Triomphe de la Suzuki N.2 au Mans
L'écurie Suzuki N.2 a remporté les 24 heures du Mans pour la deuxième fois consécutive. Les pilotes français Costes et Dietrich ainsi que le Néerlandais Veneman ont complété les 770 tours devant les Suzuki N.1 et les Yamaha N.99.

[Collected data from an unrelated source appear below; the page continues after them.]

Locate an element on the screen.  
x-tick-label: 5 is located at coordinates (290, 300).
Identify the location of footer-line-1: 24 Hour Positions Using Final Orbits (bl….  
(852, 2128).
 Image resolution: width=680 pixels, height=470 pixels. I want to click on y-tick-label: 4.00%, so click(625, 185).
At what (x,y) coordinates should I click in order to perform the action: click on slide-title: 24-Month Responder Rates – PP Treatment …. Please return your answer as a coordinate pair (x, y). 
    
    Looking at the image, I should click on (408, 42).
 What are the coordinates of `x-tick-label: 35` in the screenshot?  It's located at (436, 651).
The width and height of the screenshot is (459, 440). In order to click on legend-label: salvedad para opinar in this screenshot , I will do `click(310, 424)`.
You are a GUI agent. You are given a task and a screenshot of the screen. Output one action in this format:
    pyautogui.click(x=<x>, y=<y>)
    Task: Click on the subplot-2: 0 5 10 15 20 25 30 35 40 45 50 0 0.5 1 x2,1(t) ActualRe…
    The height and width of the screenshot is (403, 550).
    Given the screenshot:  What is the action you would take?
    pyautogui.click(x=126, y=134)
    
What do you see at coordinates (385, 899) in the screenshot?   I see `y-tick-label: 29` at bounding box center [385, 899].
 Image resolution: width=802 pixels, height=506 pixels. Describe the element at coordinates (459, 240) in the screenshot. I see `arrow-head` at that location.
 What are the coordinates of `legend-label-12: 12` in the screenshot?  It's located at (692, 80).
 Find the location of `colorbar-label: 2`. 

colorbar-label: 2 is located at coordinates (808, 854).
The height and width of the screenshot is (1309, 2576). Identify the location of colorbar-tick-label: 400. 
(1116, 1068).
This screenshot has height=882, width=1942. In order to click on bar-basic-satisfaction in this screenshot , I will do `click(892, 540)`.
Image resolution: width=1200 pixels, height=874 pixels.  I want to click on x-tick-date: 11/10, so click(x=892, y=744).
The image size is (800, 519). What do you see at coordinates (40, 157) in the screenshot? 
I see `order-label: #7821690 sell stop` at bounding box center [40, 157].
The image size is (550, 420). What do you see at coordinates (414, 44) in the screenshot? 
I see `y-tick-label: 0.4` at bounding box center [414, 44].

Déjà victorieuse en 2007, la Suzuki N.2 du SERT pilotée par les Français William Costes, Guillaume Dietrich et le Néerlandais Barry Veneman a remporté dimanche la 31e édition des 24 Heures du Mans motocycliste sur le circuit Bugatti (4,185 km).
  
L'équipe de Dominique Méliand, qui a parcouru 770 tours, fait même un doublé identique à celui de l'an passé puisque la Suzuki N.1 de Philippe-Lagrive-Da Costa a fini en 2e position, devant la Yamaha N.99 de Fastre-Leblanc-Dos Santos, 3e.
  
Suzuki s'adjuge l'épreuve pour la 6e fois depuis 2001.
  
La Suzuki N.2, qui a pris la tête à 03h30, après la chute de la N.1 provoquée par un lapin, a parfaitement géré ses 16 tours d'avance jusqu'à l'arrivée à 15H00.
  
"C'est fantastique, énorme", s'est exclamé William Costes, qui décroche son 4e succès dans la course d'endurance. "C'est le SERT, c'est tout! On a la meilleure équipe, la meilleure moto. On fait des résultats, c'est normal."
  

Remontée fantastique

  
La 2e moto de l'écurie gagnante a, pour sa part, réalisé une remontée fantastique après le désagrément nocturne subi par Da Costa. Pointée 8e après avoir mis quelque 45 minutes à réparer, la N.1, la moto la plus rapide du week-end grâce à Matthieu Lagrive (1:39.812), est rapidement revenue en 3e position.
  
Une chute de la N.99, provoquée par la piste encore humide à six heures de l'arrivée, lui a ensuite permis de chiper une 2e position qu'elle a facilement assurée, la Yamaha devant finalement se contenter d'une 3e place inespérée au départ.
  
"Je suis super content de ce résultat qui a été très difficile à décrocher dans des conditions dantesques, a immédiatement réagi Dominique Méliand. Il faut féliciter les pilotes."
  
De nombreuses chutes déclenchées par la pluie et les incessants changements d'adhérence ont effectivement émaillé les 24 heures de course, provoquant une hécatombe d'abandons et notamment celui de la Kawasaki officielle N.11, dès la première averse, au bout de 11 minutes, alors qu'elle était en tête.
  
La Yamaha d'usine N.94 a également dû arrêter alors qu'elle menait, victime d'une fuite d'huile dans l'embrayage, au 71e tour.
  
La dernière moto officielle, la Honda N.55, à la peine toute la semaine, n'avait même pas pu boucler le premier tour en raison d'une défaillance de sa boîte de vitesses.